> [What is being asked] When you write out the entries, keep every line exactly as it appears.

Stored records:

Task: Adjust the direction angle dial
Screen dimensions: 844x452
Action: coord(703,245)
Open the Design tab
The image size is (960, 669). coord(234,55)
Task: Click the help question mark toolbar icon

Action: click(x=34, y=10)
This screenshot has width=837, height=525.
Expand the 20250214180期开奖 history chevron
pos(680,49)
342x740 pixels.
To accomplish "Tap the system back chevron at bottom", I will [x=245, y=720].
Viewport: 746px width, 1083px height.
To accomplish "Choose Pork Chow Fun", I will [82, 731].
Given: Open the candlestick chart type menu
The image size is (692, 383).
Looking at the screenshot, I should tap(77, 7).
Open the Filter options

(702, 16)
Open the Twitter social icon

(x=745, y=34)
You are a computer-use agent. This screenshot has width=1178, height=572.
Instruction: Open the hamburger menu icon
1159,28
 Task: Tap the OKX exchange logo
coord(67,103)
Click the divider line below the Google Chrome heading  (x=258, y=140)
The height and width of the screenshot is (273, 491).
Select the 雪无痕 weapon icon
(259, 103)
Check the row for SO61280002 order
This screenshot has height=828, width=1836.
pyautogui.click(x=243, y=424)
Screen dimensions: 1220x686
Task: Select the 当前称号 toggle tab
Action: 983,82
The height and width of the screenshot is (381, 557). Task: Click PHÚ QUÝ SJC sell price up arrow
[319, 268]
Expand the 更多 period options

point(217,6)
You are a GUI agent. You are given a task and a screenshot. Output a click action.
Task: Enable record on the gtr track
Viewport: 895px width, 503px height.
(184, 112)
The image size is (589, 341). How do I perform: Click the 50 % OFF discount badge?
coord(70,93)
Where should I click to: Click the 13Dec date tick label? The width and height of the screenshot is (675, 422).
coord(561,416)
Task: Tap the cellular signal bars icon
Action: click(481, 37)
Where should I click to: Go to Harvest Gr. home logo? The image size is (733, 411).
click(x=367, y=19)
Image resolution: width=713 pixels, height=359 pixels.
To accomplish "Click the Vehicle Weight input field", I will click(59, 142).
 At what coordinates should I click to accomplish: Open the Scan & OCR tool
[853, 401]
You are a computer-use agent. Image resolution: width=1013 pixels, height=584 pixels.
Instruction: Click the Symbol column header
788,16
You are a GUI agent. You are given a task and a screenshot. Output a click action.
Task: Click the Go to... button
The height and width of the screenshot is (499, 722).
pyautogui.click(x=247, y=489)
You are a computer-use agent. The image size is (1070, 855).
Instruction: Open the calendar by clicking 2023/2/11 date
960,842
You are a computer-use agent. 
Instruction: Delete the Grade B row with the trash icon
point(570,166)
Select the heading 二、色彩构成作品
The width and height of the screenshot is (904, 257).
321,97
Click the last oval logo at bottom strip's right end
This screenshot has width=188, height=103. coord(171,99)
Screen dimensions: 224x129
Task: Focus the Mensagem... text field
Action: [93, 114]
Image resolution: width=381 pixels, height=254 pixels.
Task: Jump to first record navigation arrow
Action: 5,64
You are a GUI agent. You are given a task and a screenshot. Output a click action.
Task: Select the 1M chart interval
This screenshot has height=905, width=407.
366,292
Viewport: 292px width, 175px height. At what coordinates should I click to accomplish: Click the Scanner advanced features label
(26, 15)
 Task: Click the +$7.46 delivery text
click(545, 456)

> [Task output]
Task: Adjust the direction angle dial
Screen dimensions: 844x452
Action: coord(703,245)
Open the Design tab
The image size is (960, 669). coord(234,55)
Task: Click the help question mark toolbar icon

Action: click(x=34, y=10)
This screenshot has width=837, height=525.
Expand the 20250214180期开奖 history chevron
pos(680,49)
342x740 pixels.
To accomplish "Tap the system back chevron at bottom", I will [x=245, y=720].
Viewport: 746px width, 1083px height.
To accomplish "Choose Pork Chow Fun", I will [82, 731].
Given: Open the candlestick chart type menu
The image size is (692, 383).
Looking at the screenshot, I should tap(77, 7).
Open the Filter options

(702, 16)
Open the Twitter social icon

(x=745, y=34)
You are a computer-use agent. This screenshot has width=1178, height=572.
Instruction: Open the hamburger menu icon
1159,28
 Task: Tap the OKX exchange logo
coord(67,103)
Click the divider line below the Google Chrome heading  (x=258, y=140)
The height and width of the screenshot is (273, 491).
Select the 雪无痕 weapon icon
(259, 103)
Check the row for SO61280002 order
This screenshot has height=828, width=1836.
pyautogui.click(x=243, y=424)
Screen dimensions: 1220x686
Task: Select the 当前称号 toggle tab
Action: 983,82
The height and width of the screenshot is (381, 557). Task: Click PHÚ QUÝ SJC sell price up arrow
[319, 268]
Expand the 更多 period options

point(217,6)
You are a GUI agent. You are given a task and a screenshot. Output a click action.
Task: Enable record on the gtr track
Viewport: 895px width, 503px height.
(184, 112)
The image size is (589, 341). How do I perform: Click the 50 % OFF discount badge?
coord(70,93)
Where should I click to: Click the 13Dec date tick label? The width and height of the screenshot is (675, 422).
coord(561,416)
Task: Tap the cellular signal bars icon
Action: click(481, 37)
Where should I click to: Go to Harvest Gr. home logo? The image size is (733, 411).
click(x=367, y=19)
Image resolution: width=713 pixels, height=359 pixels.
To accomplish "Click the Vehicle Weight input field", I will click(59, 142).
 At what coordinates should I click to accomplish: Open the Scan & OCR tool
[853, 401]
You are a computer-use agent. Image resolution: width=1013 pixels, height=584 pixels.
Instruction: Click the Symbol column header
788,16
You are a GUI agent. You are given a task and a screenshot. Output a click action.
Task: Click the Go to... button
The height and width of the screenshot is (499, 722).
pyautogui.click(x=247, y=489)
You are a computer-use agent. The image size is (1070, 855).
Instruction: Open the calendar by clicking 2023/2/11 date
960,842
You are a computer-use agent. 
Instruction: Delete the Grade B row with the trash icon
point(570,166)
Select the heading 二、色彩构成作品
The width and height of the screenshot is (904, 257).
321,97
Click the last oval logo at bottom strip's right end
This screenshot has width=188, height=103. coord(171,99)
Screen dimensions: 224x129
Task: Focus the Mensagem... text field
Action: [93, 114]
Image resolution: width=381 pixels, height=254 pixels.
Task: Jump to first record navigation arrow
Action: 5,64
You are a GUI agent. You are given a task and a screenshot. Output a click action.
Task: Select the 1M chart interval
This screenshot has height=905, width=407.
366,292
Viewport: 292px width, 175px height. At what coordinates should I click to accomplish: Click the Scanner advanced features label
(26, 15)
 Task: Click the +$7.46 delivery text
click(545, 456)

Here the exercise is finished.